# no sound card device listed in device manager. no sound at all!



## kellyoz (Oct 19, 2008)

I did all of the necessary suggested things and still do not have any sound. What is the simplified way to solve this problem?

:normal:


----------



## Old Rich (May 31, 2007)

and welcome to the Forum

What do you see in Device Manager?

What Brand/Model PC?

What did you do prior to not having any sound?


----------



## kellyoz (Oct 19, 2008)

I think (if I'm correct) it's windows version 2.05.53, model no. AWRDACPI. I'll have to go back into the device manager to check that out again.


----------



## Old Rich (May 31, 2007)

simpswr said:


> and welcome to the Forum
> 
> What do you see in Device Manager?
> 
> ...


----------



## kellyoz (Oct 19, 2008)

.....also, we just had windows xp ultimate downloaded recently. Ever since then, no sound.


----------



## Old Rich (May 31, 2007)

No such animal as XP Ulitimate . . .
\


> What do you see in Device Manager?
> 
> What Brand/Model PC?
> 
> What did you do prior to not having any sound?


----------



## MikenandezNST (Apr 24, 2008)

There is not a ultimate version of XP to find what operating system you have simply press the Windows logo key and the letter "r" to open the run dialogue box and in the white box delete anything that may or may not be in there and type winver to get the version of Windows you are using.


----------

** Task prompt **
Answer these questions from the forum thread about missing sound:
(a) What model number does kellyoz give?
(b) What does kellyoz say was downloaded recently?
(c) What is to be typed in the run dialogue box to get the version of Windows in use?
The listing after this thread comes from a separate source.

** Provided information **
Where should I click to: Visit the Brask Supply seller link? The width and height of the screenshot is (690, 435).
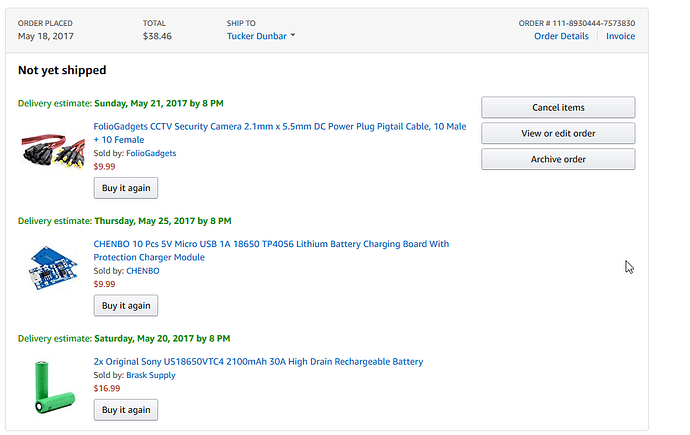click(150, 375)
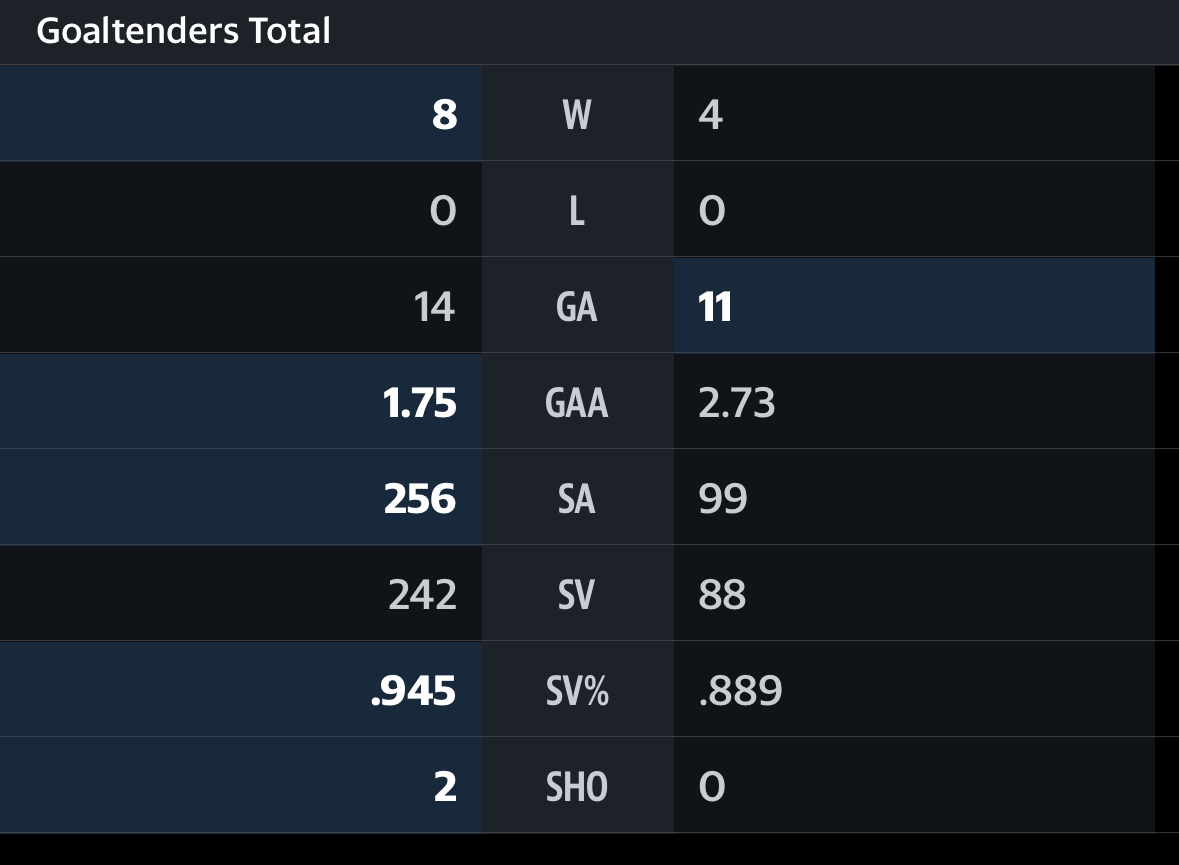Select the 99 shots against value

[723, 499]
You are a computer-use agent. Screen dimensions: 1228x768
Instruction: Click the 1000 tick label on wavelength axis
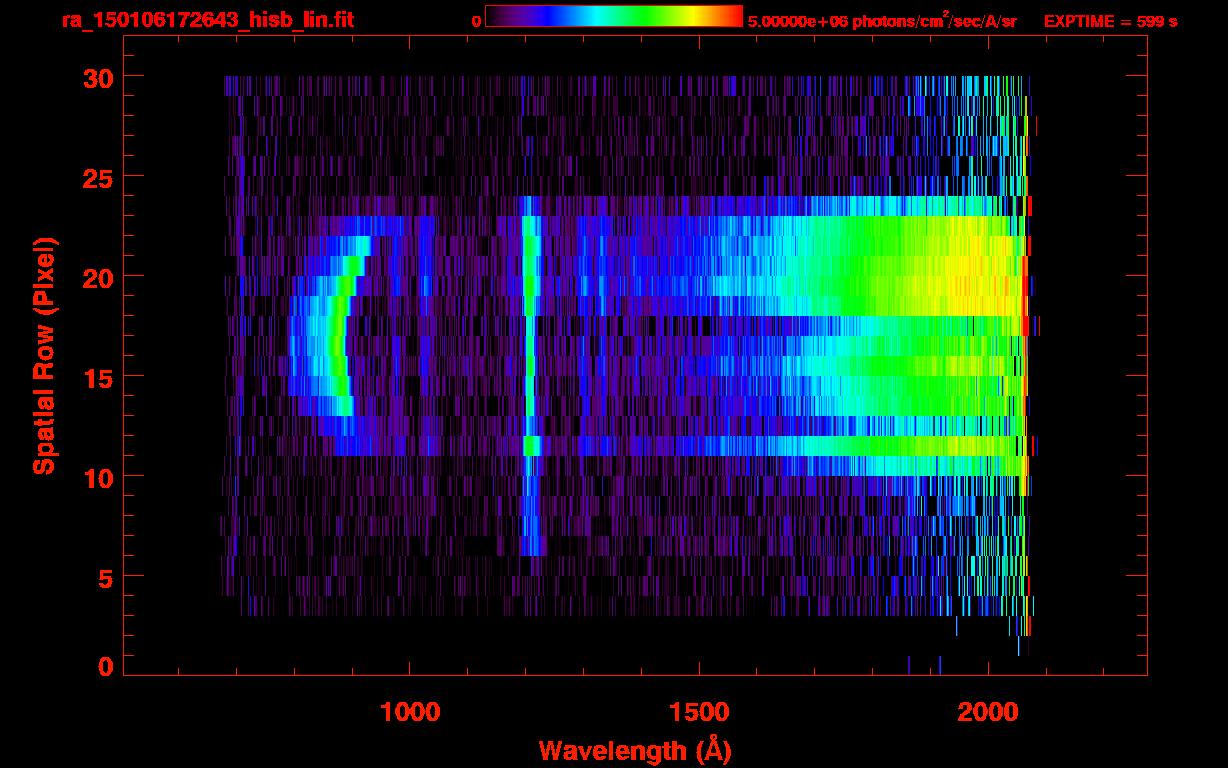409,712
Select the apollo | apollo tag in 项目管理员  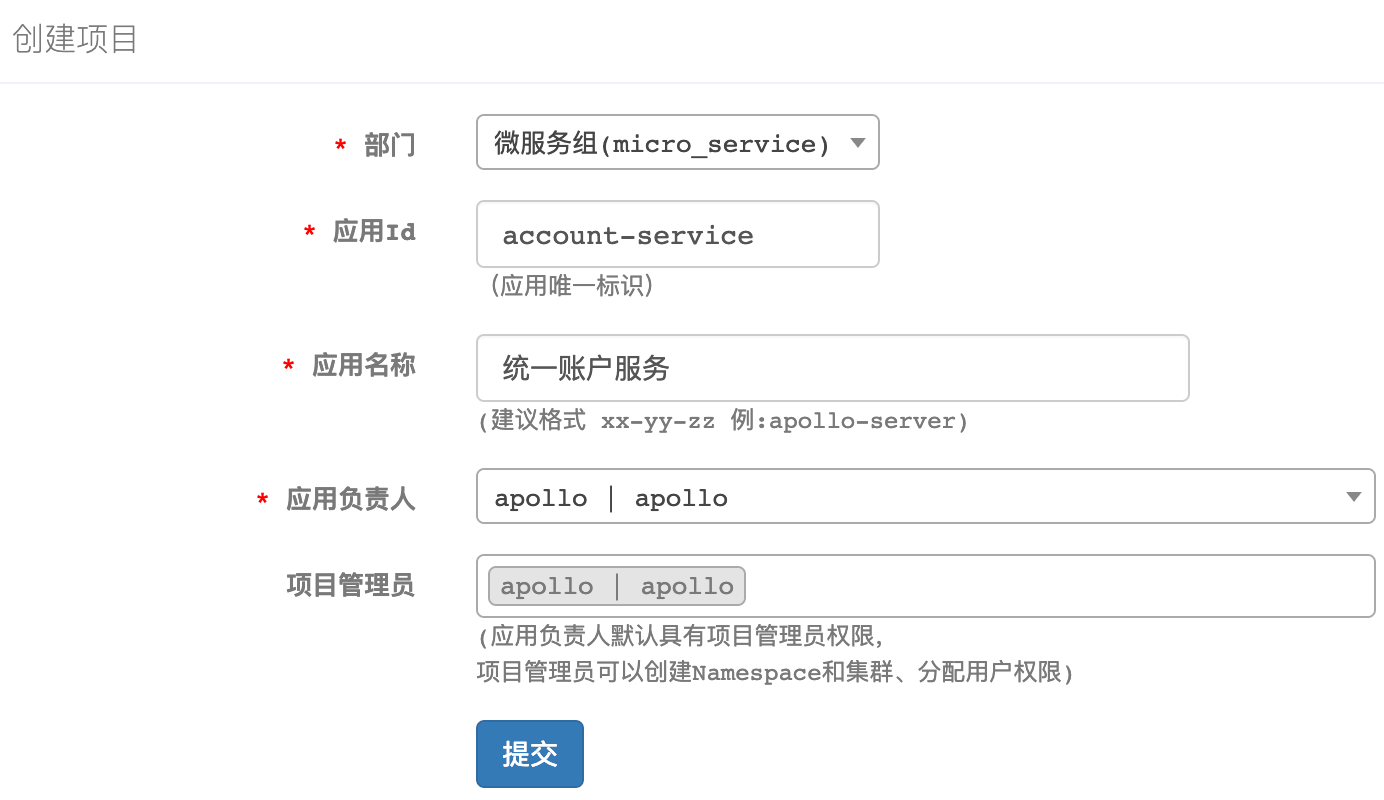tap(617, 586)
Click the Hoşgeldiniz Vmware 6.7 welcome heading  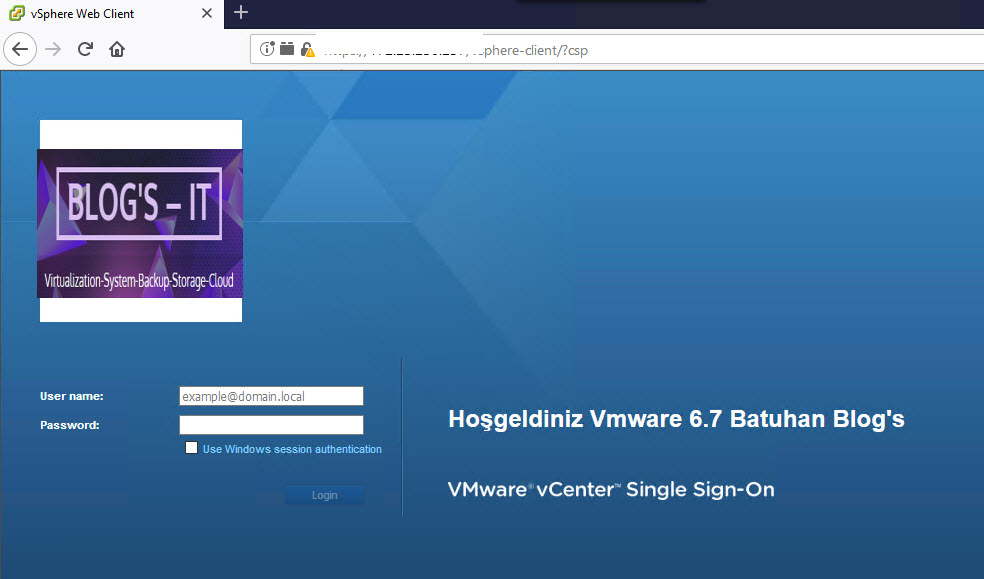coord(676,419)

** Task result **
(a) AWRDACPI
(b) Windows XP Ultimate
(c) winver